東野さんの作品は、外れがないし、作品数も多いし、ということで、しばしば読んでしまう。
「さまよう刃」は以前から気になっていたのだけれど、何度も手にとっては、本屋の棚に戻していたため、「これ、読んだっけ、読んでないんだっけ」と分からなくなり、しばらく放ってあった。
ただこれも映画化されたということで、気になったので買ってみた。
読んでいなかったようで、良かった(笑)
娘の敵討ち
これは、かわいい高校生の愛娘を強姦されて殺された父親が、未成年の犯人ひとりを自らの手で殺し、もうひとりの犯人をも殺すべく、逃走しつつ犯人を捜すという話。
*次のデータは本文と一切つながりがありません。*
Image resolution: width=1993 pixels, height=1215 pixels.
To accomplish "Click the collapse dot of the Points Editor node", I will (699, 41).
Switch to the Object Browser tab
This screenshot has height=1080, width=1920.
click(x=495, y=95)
犯人を追う父親の気持ちが非常によく分かり、痛いけれど、でも、良い作品だった。
東野さんのこういう作品は、一ミリでもずれたら完成しない工芸作品のような感じだと思う。
逃走している父親がホテルではなくペンションに泊まるという設定と、最後のちょっとしたひねりには少し不満も覚えたけれど、それ以外は本当に完璧に組み立てられている。
警察がなかなかたどり着けないなか、なぜ父親が、犯人が誰でどこに住んでいるのかをつきとめられたのか。
この部分こそが要で、この設定を作り出したところが、まず、すごいな、と思った。
あとは、この、ちょっとうんざりするような世界を、緻密に書き出していく集中力と、努力と、筆力には、本当に敬意を払いたくなる。